El cierre de enero y el inicio de febrero mantendrán jornadas mayormente calurosas en la Ciudad de Buenos Aires y alrededores, con valores que en la mayoría de los casos seguirán por encima de los 30 grados.
Sin embargo, los especialistas del SMN advierten que habrá un episodio puntual en el que el clima dará un giro marcado, con una caída abrupta de la temperatura en muy pocas horas.
Del calor al abrigo: Buenos Aires espera un marcado descenso térmico en los próximos días
De acuerdo con el pronóstico del Servicio Meteorológico Nacional, el martes 3 y el miércoles 4 de febrero se perfilan como los días más agobiantes de la semana, con marcas térmicas que podrían trepar hasta los 35 °C.
No obstante, ese escenario comenzará a modificarse hacia el jueves 5 de febrero, cuando se espera el ingreso de un sistema de inestabilidad que traerá consigo lluvias y un cambio en la circulación del aire.
Las precipitaciones comenzarían durante la madrugada, más precisamente alrededor de las 6 de la mañana. A partir de ese momento, el ambiente empezará a refrescarse de manera progresiva.

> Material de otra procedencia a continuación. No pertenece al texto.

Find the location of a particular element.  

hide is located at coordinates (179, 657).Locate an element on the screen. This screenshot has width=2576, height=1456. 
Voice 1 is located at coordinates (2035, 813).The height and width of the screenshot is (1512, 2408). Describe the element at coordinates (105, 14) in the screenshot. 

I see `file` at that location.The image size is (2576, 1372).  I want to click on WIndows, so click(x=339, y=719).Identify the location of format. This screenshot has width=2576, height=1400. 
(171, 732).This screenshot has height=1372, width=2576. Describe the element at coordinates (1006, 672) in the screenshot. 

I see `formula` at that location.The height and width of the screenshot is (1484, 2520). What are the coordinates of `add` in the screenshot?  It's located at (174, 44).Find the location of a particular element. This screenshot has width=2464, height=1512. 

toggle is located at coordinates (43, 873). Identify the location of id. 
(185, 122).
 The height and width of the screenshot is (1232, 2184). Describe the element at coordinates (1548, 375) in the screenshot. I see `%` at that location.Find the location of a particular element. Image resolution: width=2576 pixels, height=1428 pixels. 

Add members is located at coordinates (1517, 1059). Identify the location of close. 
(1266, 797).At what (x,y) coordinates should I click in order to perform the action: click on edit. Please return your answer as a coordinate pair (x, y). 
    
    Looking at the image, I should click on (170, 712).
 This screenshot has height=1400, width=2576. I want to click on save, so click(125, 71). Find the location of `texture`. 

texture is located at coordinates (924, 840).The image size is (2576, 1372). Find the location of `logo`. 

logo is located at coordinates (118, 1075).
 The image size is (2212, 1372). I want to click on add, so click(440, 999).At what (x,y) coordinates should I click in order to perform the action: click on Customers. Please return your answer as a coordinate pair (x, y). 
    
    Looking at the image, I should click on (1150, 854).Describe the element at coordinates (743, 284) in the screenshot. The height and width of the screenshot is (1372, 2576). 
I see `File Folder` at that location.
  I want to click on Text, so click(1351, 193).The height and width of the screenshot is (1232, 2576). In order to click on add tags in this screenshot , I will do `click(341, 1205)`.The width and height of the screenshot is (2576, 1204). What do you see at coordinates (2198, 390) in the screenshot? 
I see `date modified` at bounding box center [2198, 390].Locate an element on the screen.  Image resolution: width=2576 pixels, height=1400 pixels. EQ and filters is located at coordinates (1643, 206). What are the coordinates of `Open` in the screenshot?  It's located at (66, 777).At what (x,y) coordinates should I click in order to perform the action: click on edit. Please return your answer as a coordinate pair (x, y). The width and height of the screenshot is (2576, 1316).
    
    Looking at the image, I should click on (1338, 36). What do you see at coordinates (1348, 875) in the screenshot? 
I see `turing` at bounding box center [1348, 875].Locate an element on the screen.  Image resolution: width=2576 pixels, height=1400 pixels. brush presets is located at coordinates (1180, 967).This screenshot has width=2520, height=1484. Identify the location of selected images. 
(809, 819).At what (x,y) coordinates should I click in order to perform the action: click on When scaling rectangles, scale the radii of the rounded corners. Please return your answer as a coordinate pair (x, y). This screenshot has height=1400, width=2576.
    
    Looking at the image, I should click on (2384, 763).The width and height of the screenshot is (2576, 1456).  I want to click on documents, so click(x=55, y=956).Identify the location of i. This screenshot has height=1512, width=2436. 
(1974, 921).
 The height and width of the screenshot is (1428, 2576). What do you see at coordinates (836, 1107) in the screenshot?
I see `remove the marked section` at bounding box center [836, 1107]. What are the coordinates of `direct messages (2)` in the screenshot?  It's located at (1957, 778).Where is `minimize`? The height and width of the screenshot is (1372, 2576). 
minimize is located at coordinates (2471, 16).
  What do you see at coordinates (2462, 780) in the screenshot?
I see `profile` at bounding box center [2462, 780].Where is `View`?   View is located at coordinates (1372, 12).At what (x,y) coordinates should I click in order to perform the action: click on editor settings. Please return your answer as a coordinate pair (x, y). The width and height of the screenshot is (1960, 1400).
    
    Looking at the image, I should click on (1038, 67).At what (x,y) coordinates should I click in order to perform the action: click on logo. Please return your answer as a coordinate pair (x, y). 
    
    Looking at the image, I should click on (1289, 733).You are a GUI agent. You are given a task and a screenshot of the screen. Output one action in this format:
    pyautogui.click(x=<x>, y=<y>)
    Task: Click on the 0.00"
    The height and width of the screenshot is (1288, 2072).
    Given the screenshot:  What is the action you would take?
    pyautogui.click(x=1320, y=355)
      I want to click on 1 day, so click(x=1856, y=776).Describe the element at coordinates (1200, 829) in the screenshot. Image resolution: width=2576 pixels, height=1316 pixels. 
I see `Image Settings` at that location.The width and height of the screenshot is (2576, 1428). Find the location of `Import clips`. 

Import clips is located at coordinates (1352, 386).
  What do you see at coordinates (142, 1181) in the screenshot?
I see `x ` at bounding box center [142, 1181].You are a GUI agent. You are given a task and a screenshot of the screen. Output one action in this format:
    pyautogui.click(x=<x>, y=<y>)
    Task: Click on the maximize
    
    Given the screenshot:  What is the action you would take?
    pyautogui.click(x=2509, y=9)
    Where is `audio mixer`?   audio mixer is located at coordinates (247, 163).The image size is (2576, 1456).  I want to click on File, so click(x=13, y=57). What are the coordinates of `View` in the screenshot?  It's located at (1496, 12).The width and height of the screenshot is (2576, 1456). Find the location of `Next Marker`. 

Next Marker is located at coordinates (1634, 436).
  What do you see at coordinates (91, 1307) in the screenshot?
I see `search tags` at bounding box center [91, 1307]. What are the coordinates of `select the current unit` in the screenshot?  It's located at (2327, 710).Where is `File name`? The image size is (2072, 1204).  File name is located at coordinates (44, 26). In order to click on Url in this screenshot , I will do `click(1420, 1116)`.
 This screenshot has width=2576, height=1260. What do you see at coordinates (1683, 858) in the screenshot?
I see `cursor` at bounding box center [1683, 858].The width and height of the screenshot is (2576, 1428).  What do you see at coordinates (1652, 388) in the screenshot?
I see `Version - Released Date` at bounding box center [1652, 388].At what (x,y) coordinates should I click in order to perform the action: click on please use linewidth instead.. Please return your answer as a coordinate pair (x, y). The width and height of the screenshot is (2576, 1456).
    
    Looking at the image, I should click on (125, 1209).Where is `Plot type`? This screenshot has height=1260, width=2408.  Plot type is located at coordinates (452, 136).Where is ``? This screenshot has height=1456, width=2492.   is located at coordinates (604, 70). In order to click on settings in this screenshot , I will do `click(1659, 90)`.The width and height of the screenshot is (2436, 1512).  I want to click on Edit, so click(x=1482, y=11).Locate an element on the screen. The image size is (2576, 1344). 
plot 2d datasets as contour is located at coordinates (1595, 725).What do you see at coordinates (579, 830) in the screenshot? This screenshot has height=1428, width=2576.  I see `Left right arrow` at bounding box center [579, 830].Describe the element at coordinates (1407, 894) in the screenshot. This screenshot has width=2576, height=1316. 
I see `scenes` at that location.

El avance del frente frío se hará sentir con más intensidad entre el miércoles y el viernes. En ese período, el contraste térmico será significativo: de una máxima cercana a los 35 grados se pasará a registros mínimos que rondarán los 18 °C hacia el viernes 6 de febrero.
Esto representa un brusco descenso térmico de unos 17 grados en un lapso muy corto de tiempo, una variación que suele sentirse con mayor intensidad en la sensación térmica y obliga a cambios rápidos en la vestimenta y la rutina diaria.
Cabe mencionar que este tipo de cambios pueden tener impacto en la salud. La variación térmica suele afectar al organismo, favorecer resfríos y otras afecciones respiratorias leves, y generar mayor cansancio físico, sobre todo en personas mayores, niños y quienes presentan enfermedades preexistentes.
Ante este escenario, se recomienda seguir los pronósticos actualizados, estar atentos a posibles alertas y prepararse para un cambio marcado en las condiciones del tiempo, con jornadas que pasarán del calor intenso a un ambiente mucho más fresco en cuestión de horas.